▶ [Problem to work on]:
Each record that follows is to be output in full, precisely as written.
- - -
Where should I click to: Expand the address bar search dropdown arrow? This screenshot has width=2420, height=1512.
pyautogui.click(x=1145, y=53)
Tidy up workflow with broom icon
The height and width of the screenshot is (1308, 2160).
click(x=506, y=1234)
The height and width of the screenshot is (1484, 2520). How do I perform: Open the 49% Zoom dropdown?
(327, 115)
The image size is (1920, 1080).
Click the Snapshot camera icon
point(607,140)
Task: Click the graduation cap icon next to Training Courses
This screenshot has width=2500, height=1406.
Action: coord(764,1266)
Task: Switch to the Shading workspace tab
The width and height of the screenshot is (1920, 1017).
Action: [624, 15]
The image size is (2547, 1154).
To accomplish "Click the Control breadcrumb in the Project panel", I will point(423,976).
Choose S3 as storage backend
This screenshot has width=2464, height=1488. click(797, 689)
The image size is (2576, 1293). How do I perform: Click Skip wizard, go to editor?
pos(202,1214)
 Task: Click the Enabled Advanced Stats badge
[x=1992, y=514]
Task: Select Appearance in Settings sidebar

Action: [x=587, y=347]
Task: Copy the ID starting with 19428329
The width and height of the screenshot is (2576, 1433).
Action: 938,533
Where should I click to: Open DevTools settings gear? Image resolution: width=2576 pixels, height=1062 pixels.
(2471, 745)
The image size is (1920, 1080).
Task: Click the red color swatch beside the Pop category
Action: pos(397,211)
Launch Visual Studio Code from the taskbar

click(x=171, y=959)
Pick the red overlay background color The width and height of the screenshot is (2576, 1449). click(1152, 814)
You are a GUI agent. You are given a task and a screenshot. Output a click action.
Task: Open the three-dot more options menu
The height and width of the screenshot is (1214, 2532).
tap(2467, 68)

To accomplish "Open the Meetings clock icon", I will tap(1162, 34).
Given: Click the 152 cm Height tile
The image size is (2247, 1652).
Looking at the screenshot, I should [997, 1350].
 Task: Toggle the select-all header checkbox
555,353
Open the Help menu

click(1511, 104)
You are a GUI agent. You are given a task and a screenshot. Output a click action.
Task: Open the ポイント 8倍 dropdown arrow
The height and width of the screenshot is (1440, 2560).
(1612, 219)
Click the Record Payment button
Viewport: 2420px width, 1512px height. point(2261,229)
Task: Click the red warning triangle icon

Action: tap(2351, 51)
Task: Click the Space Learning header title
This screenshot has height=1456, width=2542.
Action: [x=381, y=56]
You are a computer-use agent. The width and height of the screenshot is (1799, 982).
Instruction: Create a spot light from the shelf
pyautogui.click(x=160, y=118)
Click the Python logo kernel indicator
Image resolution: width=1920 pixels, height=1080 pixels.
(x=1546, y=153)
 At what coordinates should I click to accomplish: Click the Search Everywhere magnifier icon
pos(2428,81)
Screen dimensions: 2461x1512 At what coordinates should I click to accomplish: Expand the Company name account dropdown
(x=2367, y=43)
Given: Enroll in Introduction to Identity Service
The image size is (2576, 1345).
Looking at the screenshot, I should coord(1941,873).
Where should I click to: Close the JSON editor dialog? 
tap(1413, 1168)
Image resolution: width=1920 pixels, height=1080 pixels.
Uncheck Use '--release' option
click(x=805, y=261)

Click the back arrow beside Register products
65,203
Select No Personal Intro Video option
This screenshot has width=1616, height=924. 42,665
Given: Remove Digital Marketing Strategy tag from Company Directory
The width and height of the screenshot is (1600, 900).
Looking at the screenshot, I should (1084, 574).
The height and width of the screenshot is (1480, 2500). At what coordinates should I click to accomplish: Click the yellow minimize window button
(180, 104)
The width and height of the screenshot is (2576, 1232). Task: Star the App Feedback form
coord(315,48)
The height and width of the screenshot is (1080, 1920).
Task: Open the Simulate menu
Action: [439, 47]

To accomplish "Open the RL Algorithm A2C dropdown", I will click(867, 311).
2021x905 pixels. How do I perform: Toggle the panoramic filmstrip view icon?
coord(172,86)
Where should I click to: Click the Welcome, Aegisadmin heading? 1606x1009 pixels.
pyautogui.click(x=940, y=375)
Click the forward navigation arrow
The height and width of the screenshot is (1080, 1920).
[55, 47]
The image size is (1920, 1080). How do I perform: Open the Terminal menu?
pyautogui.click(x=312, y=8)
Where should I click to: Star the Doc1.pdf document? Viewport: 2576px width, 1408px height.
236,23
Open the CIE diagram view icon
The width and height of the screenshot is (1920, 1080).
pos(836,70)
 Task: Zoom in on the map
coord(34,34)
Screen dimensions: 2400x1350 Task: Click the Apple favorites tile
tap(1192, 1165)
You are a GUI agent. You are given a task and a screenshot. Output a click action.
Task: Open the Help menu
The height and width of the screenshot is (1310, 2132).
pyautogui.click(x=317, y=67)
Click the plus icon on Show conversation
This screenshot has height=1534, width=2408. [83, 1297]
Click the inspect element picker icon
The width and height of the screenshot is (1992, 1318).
- - -
▶ [Output of the task]:
Where should I click to: Expand the address bar search dropdown arrow? This screenshot has width=2420, height=1512.
pyautogui.click(x=1145, y=53)
Tidy up workflow with broom icon
The height and width of the screenshot is (1308, 2160).
click(x=506, y=1234)
The height and width of the screenshot is (1484, 2520). How do I perform: Open the 49% Zoom dropdown?
(327, 115)
The image size is (1920, 1080).
Click the Snapshot camera icon
point(607,140)
Task: Click the graduation cap icon next to Training Courses
This screenshot has width=2500, height=1406.
Action: coord(764,1266)
Task: Switch to the Shading workspace tab
The width and height of the screenshot is (1920, 1017).
Action: [624, 15]
The image size is (2547, 1154).
To accomplish "Click the Control breadcrumb in the Project panel", I will point(423,976).
Choose S3 as storage backend
This screenshot has width=2464, height=1488. click(797, 689)
The image size is (2576, 1293). How do I perform: Click Skip wizard, go to editor?
pos(202,1214)
 Task: Click the Enabled Advanced Stats badge
[x=1992, y=514]
Task: Select Appearance in Settings sidebar

Action: [x=587, y=347]
Task: Copy the ID starting with 19428329
The width and height of the screenshot is (2576, 1433).
Action: 938,533
Where should I click to: Open DevTools settings gear? Image resolution: width=2576 pixels, height=1062 pixels.
(2471, 745)
The image size is (1920, 1080).
Task: Click the red color swatch beside the Pop category
Action: pos(397,211)
Launch Visual Studio Code from the taskbar

click(x=171, y=959)
Pick the red overlay background color The width and height of the screenshot is (2576, 1449). click(1152, 814)
You are a GUI agent. You are given a task and a screenshot. Output a click action.
Task: Open the three-dot more options menu
The height and width of the screenshot is (1214, 2532).
tap(2467, 68)

To accomplish "Open the Meetings clock icon", I will tap(1162, 34).
Given: Click the 152 cm Height tile
The image size is (2247, 1652).
Looking at the screenshot, I should [997, 1350].
 Task: Toggle the select-all header checkbox
555,353
Open the Help menu

click(1511, 104)
You are a GUI agent. You are given a task and a screenshot. Output a click action.
Task: Open the ポイント 8倍 dropdown arrow
The height and width of the screenshot is (1440, 2560).
(1612, 219)
Click the Record Payment button
Viewport: 2420px width, 1512px height. point(2261,229)
Task: Click the red warning triangle icon

Action: tap(2351, 51)
Task: Click the Space Learning header title
This screenshot has height=1456, width=2542.
Action: [x=381, y=56]
You are a computer-use agent. The width and height of the screenshot is (1799, 982).
Instruction: Create a spot light from the shelf
pyautogui.click(x=160, y=118)
Click the Python logo kernel indicator
Image resolution: width=1920 pixels, height=1080 pixels.
(x=1546, y=153)
 At what coordinates should I click to accomplish: Click the Search Everywhere magnifier icon
pos(2428,81)
Screen dimensions: 2461x1512 At what coordinates should I click to accomplish: Expand the Company name account dropdown
(x=2367, y=43)
Given: Enroll in Introduction to Identity Service
The image size is (2576, 1345).
Looking at the screenshot, I should coord(1941,873).
Where should I click to: Close the JSON editor dialog? 
tap(1413, 1168)
Image resolution: width=1920 pixels, height=1080 pixels.
Uncheck Use '--release' option
click(x=805, y=261)

Click the back arrow beside Register products
65,203
Select No Personal Intro Video option
This screenshot has width=1616, height=924. 42,665
Given: Remove Digital Marketing Strategy tag from Company Directory
The width and height of the screenshot is (1600, 900).
Looking at the screenshot, I should (1084, 574).
The height and width of the screenshot is (1480, 2500). At what coordinates should I click to accomplish: Click the yellow minimize window button
(180, 104)
The width and height of the screenshot is (2576, 1232). Task: Star the App Feedback form
coord(315,48)
The height and width of the screenshot is (1080, 1920).
Task: Open the Simulate menu
Action: [439, 47]

To accomplish "Open the RL Algorithm A2C dropdown", I will click(867, 311).
2021x905 pixels. How do I perform: Toggle the panoramic filmstrip view icon?
coord(172,86)
Where should I click to: Click the Welcome, Aegisadmin heading? 1606x1009 pixels.
pyautogui.click(x=940, y=375)
Click the forward navigation arrow
The height and width of the screenshot is (1080, 1920).
[55, 47]
The image size is (1920, 1080). How do I perform: Open the Terminal menu?
pyautogui.click(x=312, y=8)
Where should I click to: Star the Doc1.pdf document? Viewport: 2576px width, 1408px height.
236,23
Open the CIE diagram view icon
The width and height of the screenshot is (1920, 1080).
pos(836,70)
 Task: Zoom in on the map
coord(34,34)
Screen dimensions: 2400x1350 Task: Click the Apple favorites tile
tap(1192, 1165)
You are a GUI agent. You are given a task and a screenshot. Output a click action.
Task: Open the Help menu
The height and width of the screenshot is (1310, 2132).
pyautogui.click(x=317, y=67)
Click the plus icon on Show conversation
This screenshot has height=1534, width=2408. [83, 1297]
Click the inspect element picker icon
The width and height of the screenshot is (1992, 1318).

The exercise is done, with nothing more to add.